Case• 15. Pain after extraction
A 36-year-old lady presents with severe pain a few days after tooth extraction. What is the cause and what can be done?
She complains of a distressingly severe pain from an extraction socket in the left side of her mandible. The pain is localized to the extraction socket and is not sensitive to hot or cold. It is a constant, dull, boring pain unrelieved by aspirin or paracetamol preparations. It prevents the patient performing any normal activity and kept her awake last night.
History of complaint
The patient underwent surgical removal of the lower left third molar tooth at her dentist 4 days ago. The extraction had proved more difficult than expected and involved repeated attempted elevation and a small amount of bone removal using a bur. Following the extraction, bleeding stopped normally. The extraction site had been tender but apparently was healing slowly until the pain started yesterday. Since then she has also noticed halitosis and a bad taste.
The patient is otherwise fit and well. She is taking an oral contraceptive and no other positive findings were revealed by the medical history.
The patient has moderate extraoral swelling of the facial soft tissues overlying the extraction socket and some early discolouration of the skin by ecchymosis. There is trismus and she is able to open her mouth to only 22 mm interincisal clearance. There are no palpable lymph nodes in the deep cervical chain or submandibular triangle.

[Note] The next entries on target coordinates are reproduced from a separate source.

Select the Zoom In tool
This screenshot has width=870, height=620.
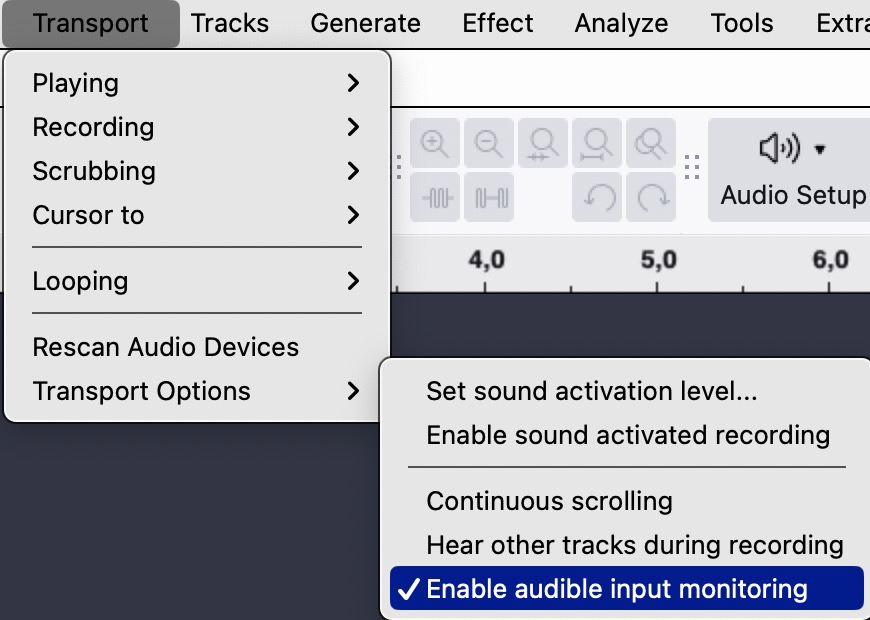pos(435,142)
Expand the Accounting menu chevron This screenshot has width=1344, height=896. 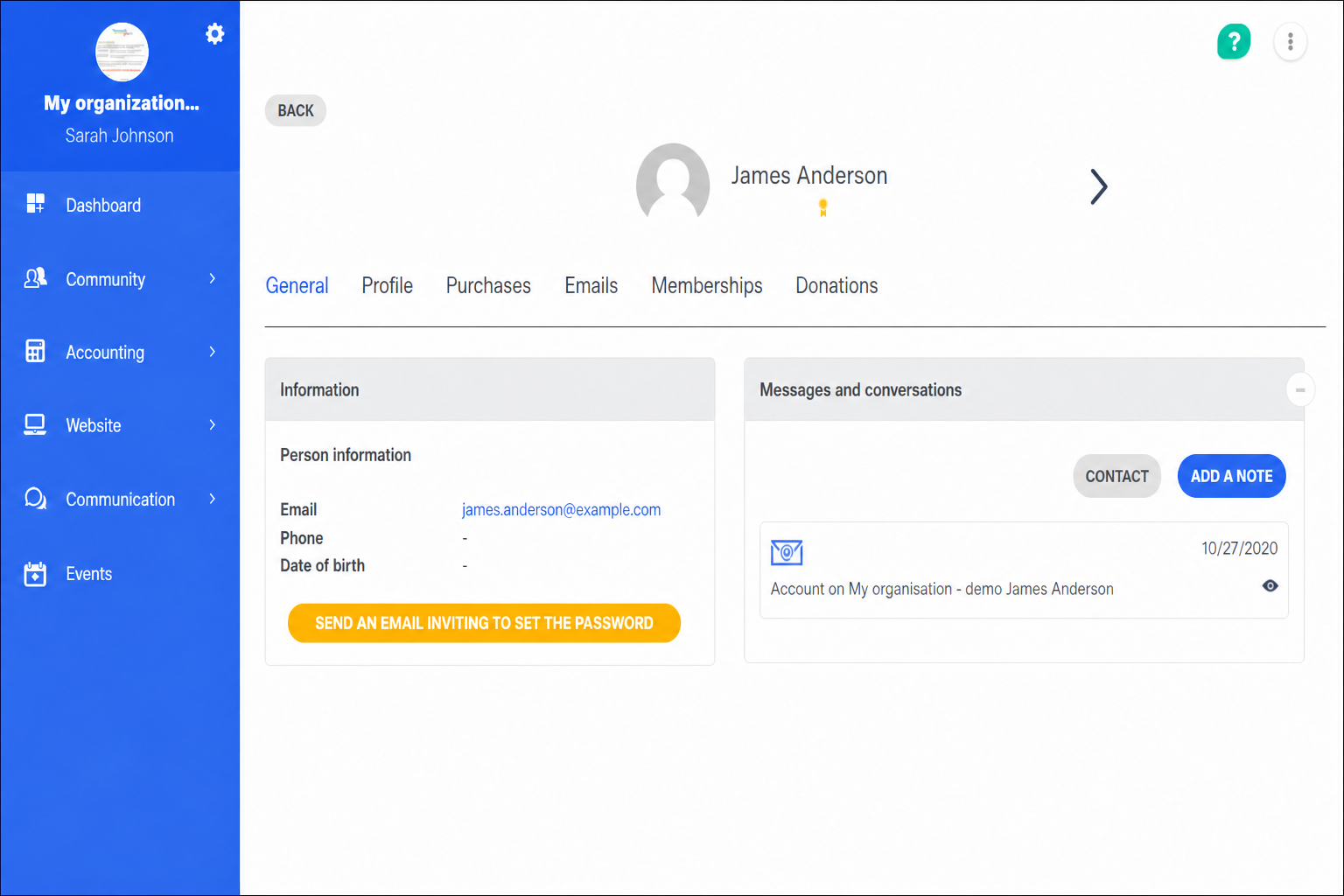(x=212, y=352)
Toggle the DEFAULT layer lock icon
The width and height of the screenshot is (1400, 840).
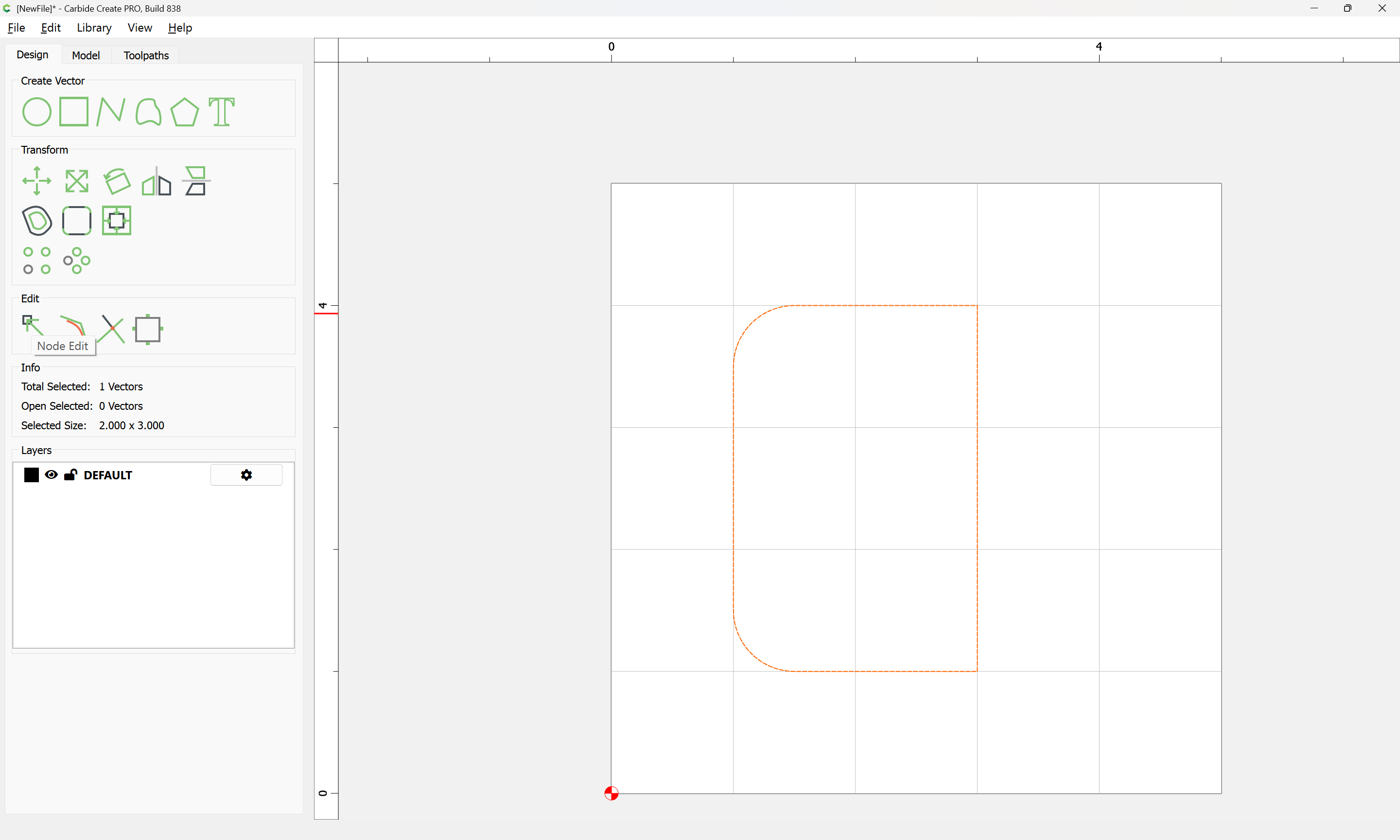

Halitosis is noticeable. The appearance of the socket is shown in Figure 15.1. The lower left third molar socket contains no tissue, only food debris. The surrounding soft tissues are slightly swollen but not significantly inflamed as judged by redness.
▪ Based on what you know already, what is the most likely diagnosis?
The diagnosis is most likely to be a dry socket (alveolar osteitis). The history of severe and persistent pain localized to the tooth socket appearing 3–5 days after extraction, particularly a traumatic one, is characteristic. The lack of local inflammation or enlarged lymph nodes is compatible with this diagnosis and argues against post extraction infection either in the bone or soft tissue.
The diagnosis is confirmed by the examination which shows that the blood clot has been lost from the socket. In severe cases the bone of the socket may be exposed, and the bone of the distal lip of the socket can be seen in Figure 15.1.
Halitosis is the result of food debris in the socket being degraded by a partially anaerobic bacterial flora. The trismus is almost certainly related to the surgical trauma of extraction.